Lunch also felt very distorted for me. It isn’t like when you eat dinner with friends or family at a dinner table or at a restaurant. People were coming and going, chatting with me. Going back and forth from their work to socialization. It was disconnecting, distorted. I realized that it never really did feel like lunch. I did a decent job of focusing on the meal through all of this; however, I never really felt satisfied by the end of the meal. The microwaved meal out of the pyrex container is not that much more satisfying than a tv dinner. I may need to break down tomorrow & eat at the small table in the coffee room. People still come & go & there is a lot of microwaving. But at least there is usually one or two sitting there.

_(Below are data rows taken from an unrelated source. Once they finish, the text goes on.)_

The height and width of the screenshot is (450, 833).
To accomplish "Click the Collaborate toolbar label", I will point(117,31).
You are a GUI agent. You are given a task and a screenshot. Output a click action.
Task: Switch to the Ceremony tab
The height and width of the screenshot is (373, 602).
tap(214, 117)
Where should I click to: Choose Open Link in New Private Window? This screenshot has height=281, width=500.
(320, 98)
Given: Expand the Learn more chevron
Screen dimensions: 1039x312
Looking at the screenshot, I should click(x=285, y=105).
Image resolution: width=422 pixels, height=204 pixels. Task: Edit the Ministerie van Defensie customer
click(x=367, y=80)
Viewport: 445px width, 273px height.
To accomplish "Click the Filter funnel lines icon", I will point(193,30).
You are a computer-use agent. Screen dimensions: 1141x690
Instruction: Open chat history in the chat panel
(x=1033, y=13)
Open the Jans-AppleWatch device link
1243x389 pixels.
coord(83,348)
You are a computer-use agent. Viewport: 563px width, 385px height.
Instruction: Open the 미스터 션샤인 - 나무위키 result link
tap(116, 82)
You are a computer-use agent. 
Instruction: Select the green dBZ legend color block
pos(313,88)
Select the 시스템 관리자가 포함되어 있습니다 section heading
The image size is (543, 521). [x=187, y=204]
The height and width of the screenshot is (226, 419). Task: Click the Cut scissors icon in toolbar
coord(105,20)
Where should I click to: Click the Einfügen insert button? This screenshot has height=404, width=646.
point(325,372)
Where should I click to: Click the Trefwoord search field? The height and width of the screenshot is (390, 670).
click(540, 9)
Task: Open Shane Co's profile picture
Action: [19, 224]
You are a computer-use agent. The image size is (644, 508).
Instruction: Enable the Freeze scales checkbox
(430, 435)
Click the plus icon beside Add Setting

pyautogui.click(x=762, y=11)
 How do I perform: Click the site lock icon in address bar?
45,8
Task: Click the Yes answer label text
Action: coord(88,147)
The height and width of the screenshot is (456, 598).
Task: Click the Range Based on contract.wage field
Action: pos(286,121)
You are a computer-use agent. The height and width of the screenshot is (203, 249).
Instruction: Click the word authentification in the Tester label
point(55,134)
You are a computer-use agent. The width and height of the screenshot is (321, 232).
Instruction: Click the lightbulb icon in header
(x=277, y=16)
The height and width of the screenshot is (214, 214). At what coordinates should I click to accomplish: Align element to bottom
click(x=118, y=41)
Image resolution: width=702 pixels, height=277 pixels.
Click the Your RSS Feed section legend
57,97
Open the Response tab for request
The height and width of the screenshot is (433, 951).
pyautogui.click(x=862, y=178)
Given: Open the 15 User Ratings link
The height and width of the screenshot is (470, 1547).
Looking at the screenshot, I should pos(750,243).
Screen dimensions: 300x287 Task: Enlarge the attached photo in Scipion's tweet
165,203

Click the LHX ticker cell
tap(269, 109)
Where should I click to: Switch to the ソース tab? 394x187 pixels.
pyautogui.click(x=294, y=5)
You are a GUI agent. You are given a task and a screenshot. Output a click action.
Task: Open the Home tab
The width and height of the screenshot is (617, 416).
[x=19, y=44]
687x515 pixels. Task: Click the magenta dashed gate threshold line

I eat my open-faced mushroom gravy sandwich again for dinner. I eat it. My stomach feels full after about three bites. I agonize over whether or not I really am full. I walk away for a little while. I don’t know for sure whether or not I have hunger, but I am definitely NOT SATISFIED. I take some bread and some cheese, sit back down, take two deep breaths & eat it. I find comfort & satisfaction. Our society says that I should not have found comfort, satisfaction in food. It says that food is a form of nutrition & should be viewed as nothing more: I was eating emotionally and not for nutritional value. I should have dealt with the emotion instead of turning to food for the answer. I disagree. I had been hungry ALL DAY. That is why I was stressed. My over analysis of whether or not I had hunger caused the stress. It wasn’t until I exhaled & enjoyed my meal & did not freak out about whether or not I had hunger that I found satisfaction. Instead of stressing over food, I enjoyed it. I wasn’t quite full-but I was satisfied.